Even after the spring bird migration the refuge remains alive with wildlife, especially mammals rarely seen elsewhere. Bobcat, river otters, and black bear are common throughout the refuge. My first morning exploring the Portsmouth Ditch trail, I quickly realized just how densely populated the refuge is with these mammals. The ground was absolutely littered with black bear and otter droppings and tracks. I urge you all to familiarize yourself with identifying the droppings and tracks as it will enhance your outdoor experience and certainly help you identify the most trafficked areas for these animals! Additionally, be sure to visit the refuge as early as you can manage, as most larger mammals (especially bobcat, otter, and black bear) are crepuscular, meaning they are most active around both dawn and dusk, and tend to avoid the heat of the day.

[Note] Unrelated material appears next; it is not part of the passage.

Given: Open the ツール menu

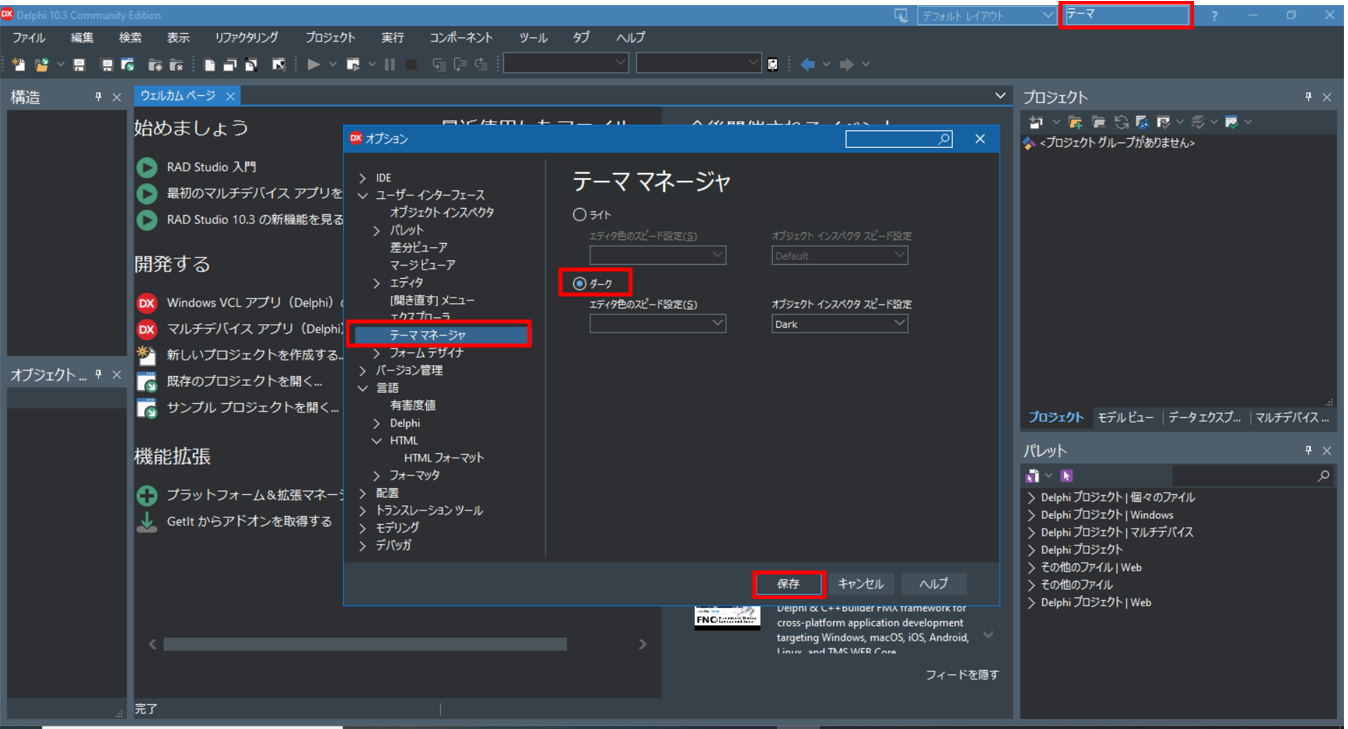Looking at the screenshot, I should click(533, 37).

While bobcats are certainly the most elusive of this prized mammal trio, you stand a good chance at seeing river otters. Otters can be highly social and habitual animals and use a system of latrines, which are locations where several individuals of the nearby otter population (you guessed it) defecate. While it may seem gross to us humans, it serves an important purpose! It functions as sort of social network that all the otter population can use: Who is in the area, a rival, or a possible mate? How many others are out there? Are the others healthy? For this reason, otters are constantly checking these sites, which often are in the middle of the trail, and I was lucky enough to watch as several otters visited the same latrine over the course of a few hours.

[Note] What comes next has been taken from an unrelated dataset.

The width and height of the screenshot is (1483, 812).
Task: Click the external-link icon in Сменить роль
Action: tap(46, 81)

The swamp may also be the best location to see black bear in Virginia, as it contains one of the highest densities of bear in the state. The swamp is a black bear dreamland: hardly any people and loaded with more blackberry brambles than one can imagine. I briefly saw a few bears while at the swamp and heard more, but the evidence of their presence is everywhere. By the end of April as the weather continues to warm, bear sightings will become even more common. As such, it is crucial that you know proper bear etiquette before you head out to the refuge. I would strongly encourage you all to consult DWR’s information on proper behavior around bears, particularly now as many sows are coming out of hibernation with several cubs in tow.
If you can make it to only one location on the Suffolk Loop, I would certainly recommend the Great Dismal Swamp to be the top choice. That being said, you should definitely come prepared. While the trails are quite flat and by no means hard to navigate, they are exceedingly long, and as the weather warms, will become increasingly hot, humid, and full of mosquitos. It is a swamp after all! In fact, I hiked over 12 miles in the refuge one afternoon, so make sure to bring water. I had a blast exploring this unique area and I am already eager to head back in hopes of photographing even more of what the Swamp has to offer. You just never know what you might spot in the vastness of the Swamp!